▶ _HOW TO COMPLETE THIS TASK_
Please copy the stretch from "The width and height of the screenshot is (665, 1200)." through "(312, 1134).", substituting "position" for "location" and leaving everything else as it is.

▶ _INPUT RECORDS_
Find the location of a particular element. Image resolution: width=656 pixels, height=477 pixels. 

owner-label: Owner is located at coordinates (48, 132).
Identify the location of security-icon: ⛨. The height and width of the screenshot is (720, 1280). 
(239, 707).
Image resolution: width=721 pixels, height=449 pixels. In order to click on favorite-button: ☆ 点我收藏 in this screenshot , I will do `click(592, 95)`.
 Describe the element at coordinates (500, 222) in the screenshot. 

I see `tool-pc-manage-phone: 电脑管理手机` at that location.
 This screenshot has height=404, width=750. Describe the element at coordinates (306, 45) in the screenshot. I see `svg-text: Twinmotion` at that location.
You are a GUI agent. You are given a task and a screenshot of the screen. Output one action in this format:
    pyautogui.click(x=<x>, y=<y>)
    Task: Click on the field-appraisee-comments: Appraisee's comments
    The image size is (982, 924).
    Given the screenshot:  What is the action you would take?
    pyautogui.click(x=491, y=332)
---
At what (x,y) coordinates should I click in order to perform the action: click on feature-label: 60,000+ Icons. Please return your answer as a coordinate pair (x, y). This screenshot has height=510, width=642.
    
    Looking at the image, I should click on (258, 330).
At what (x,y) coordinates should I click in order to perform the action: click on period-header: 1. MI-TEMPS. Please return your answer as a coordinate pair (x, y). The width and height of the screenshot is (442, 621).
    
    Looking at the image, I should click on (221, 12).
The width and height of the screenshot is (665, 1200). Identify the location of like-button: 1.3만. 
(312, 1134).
---
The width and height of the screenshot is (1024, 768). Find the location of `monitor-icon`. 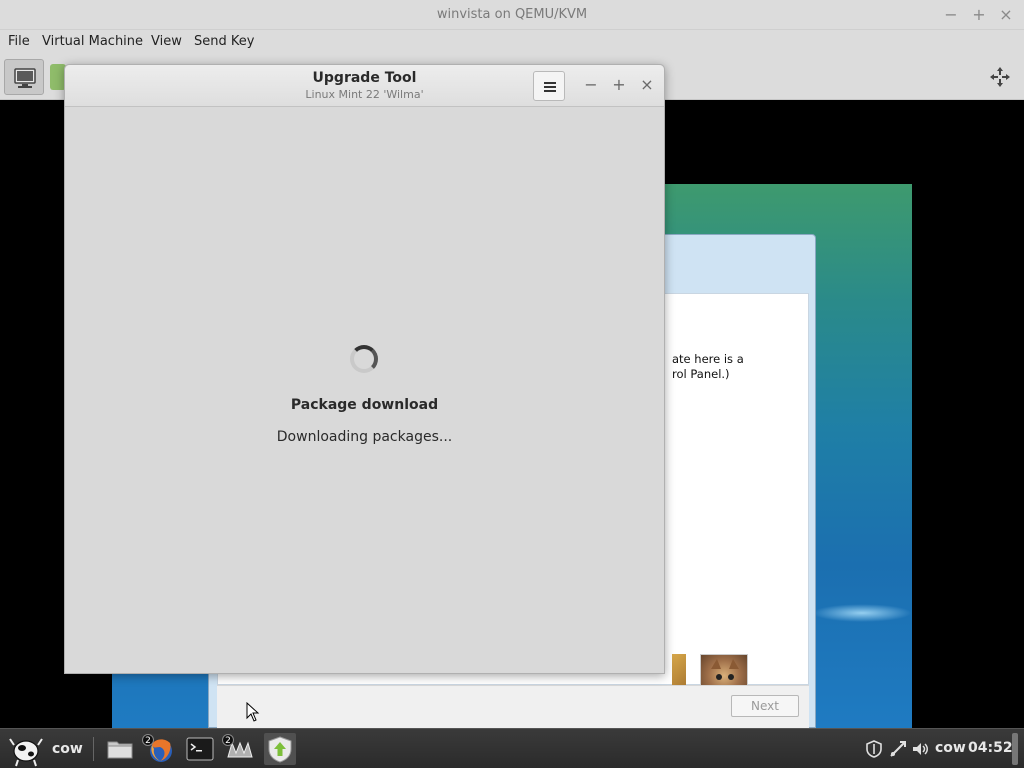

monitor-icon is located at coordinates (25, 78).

▶ _ANSWER AREA_
The width and height of the screenshot is (665, 1200). Identify the position of like-button: 1.3만. 
(312, 1134).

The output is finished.